In return, EDF gets to keep the feed-in tariff paid by the government, which is worth about £150 a year. It also keeps the export tariff – around £50 a year. The householder is contractually bound to pay Sunplug 9.9p per kilowatt hour for each unit of electricity they use from the panels and battery. This is a little cheaper than what you would pay if you bought green electricity from the grid. For example, green supplier Good Energy charges 15.5p, with a standing charge averaging 26p a day.
The advantage could come in future years as the price demanded by Sunplug can only rise by the retail prices index or 2.5% – whichever is lower. If the price of grid electricity rises substantially over the next 20 years, users will make considerable savings.

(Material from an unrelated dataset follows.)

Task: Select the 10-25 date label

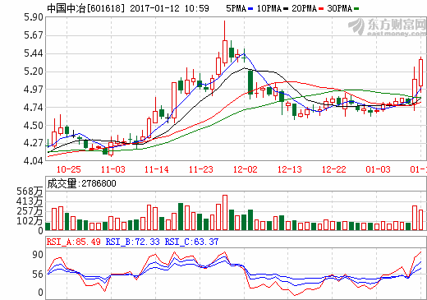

However, if they don’t, some users will be left wondering why they bothered, not least because they have to have the system inspected each year, which will cost about £80. So this scheme is likely to appeal to anyone who wants green electricity at fixed prices over the next two decades.
The other significant benefit comes at the end of the 20-year term, when the householder is given ownership of the system, which should continue to generate substantial free power.

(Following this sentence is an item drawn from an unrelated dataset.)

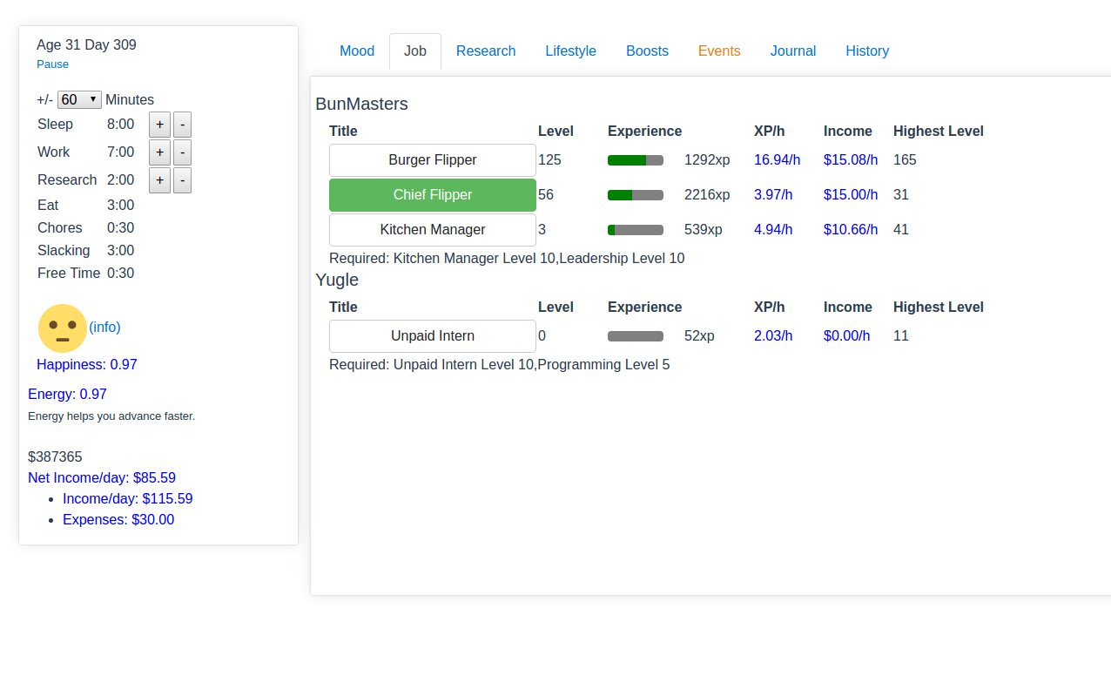Open the Journal tab
The height and width of the screenshot is (676, 1111).
(x=793, y=51)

Robin Melvin, head of innovation at EDF, says about 50 households have signed up for the trial and that he is looking for another 50 to join, at which point its success will be evaluated.
He says users should not have a problem with their mortgage company – previously an issue with free solar installations – as the package is compliant with Council of Mortgage Lenders guidelines and big lenders are on board with the deal. The top-up electricity most households will need can be bought from any supplier at normal rates.
If you decide to move house during the 20-year term, he says the deal can be passed on to the new owner, or the seller can buy the system out. The prices are pre-agreed on a sliding scale – it will cost £5,500 to exit the initiative after 10 years.
If you like the idea of the scheme and have the money to buy it outright – probably the best option – Sunplug will sell you a 3kW (12 panels) system for £6,999 and a 4kW (16 panels) one for £7,499. You get to keep the feed-in tariffs and export payments, benefit from the electricity savings and also get the crucial battery.
In-house storage batteries are seen as the next big thing in renewable energy and are increasingly being offered by suppliers alongside electricity generating panels as they allow households to use double the power they produce – they can access it when they need it in the evenings.
Last week, Ikea announced it is going to sell solar PV/battery installations, in conjunction with Solarcentury, at similar prices. It is offering a system that generates 3.24kW from £6,925. It estimates that homeowners can pay off the capital invested in the system in roughly 12 years through feed-in tariffs and lower electricity bills, assuming they have the right kind of roof.
So what’s the Money verdict? Solar PV systems are still a good investment if you have the money upfront, the right roof and location, and if you plan to stay in the house for a long time. The case for the free Sunplug deal is less clear. To us, it looks too heavily weighted in favour of the company. If it offered some free electricity each day or other incentives, that would make the scheme more attractive.